Possible Cause                                                Remedy

Protein degradation
  • Add/increase concentration of protease/phosphatase inhibitors during cell lysate preparation.
  • Avoid repeated freeze/thaw cycles of cell lysate and Western blot samples.

Protein aggregation
  • Ensure adequate DTT concentration, which reduces disulfide bonds.
  • Heat Western blot samples in water bath prior to loading onto gel.

Gel Running Unusually Slowly

Possible Cause                  
Remedy

Buffers too concentrated
  • Dilute buffers.

Current too low
  • Increase voltage of gel apparatus.

Gel Running Unusually Fast

Possible Cause                    Remedy

Buffers too dilute
  • Concentrate buffers.

Current too high
  • Decrease voltage of gel apparatus.

Protein Bands Too Close Together (Not Completely Resolved)
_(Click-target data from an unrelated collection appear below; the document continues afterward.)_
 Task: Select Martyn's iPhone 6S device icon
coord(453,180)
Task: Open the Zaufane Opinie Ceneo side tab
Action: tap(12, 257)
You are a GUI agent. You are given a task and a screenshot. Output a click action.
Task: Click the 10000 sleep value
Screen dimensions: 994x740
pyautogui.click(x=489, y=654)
Possible Cause                                               Remedy

Insufficient run time
  • Run gel for longer period of time.

Incorrect gel pore size
  • Use a gradient gel (higher acrylamide percentage on bottom than top) that will adequately resolve a broader size range of proteins.

Leftmost and/or Rightmost Bands of the Gel are Distorted

Possible Cause                                               Remedy

Edge effects
  • Do not leave empty wells. Load wells not being used with a small amount of protein to prevent edge effects on neighboring lanes.

Bands Form Smiling Shapes

Possible Cause Remedy

Excessive heat
Gel run is smiling.

Gel run is “smiling.” This is caused by too high a
voltage. Also, target bands are bleached, caused
by using the detection reagent at too high of a
concentration.
  • Run gel at a lower voltage for longer time. Use chilled buffers and run gel in a cold room or packed on ice.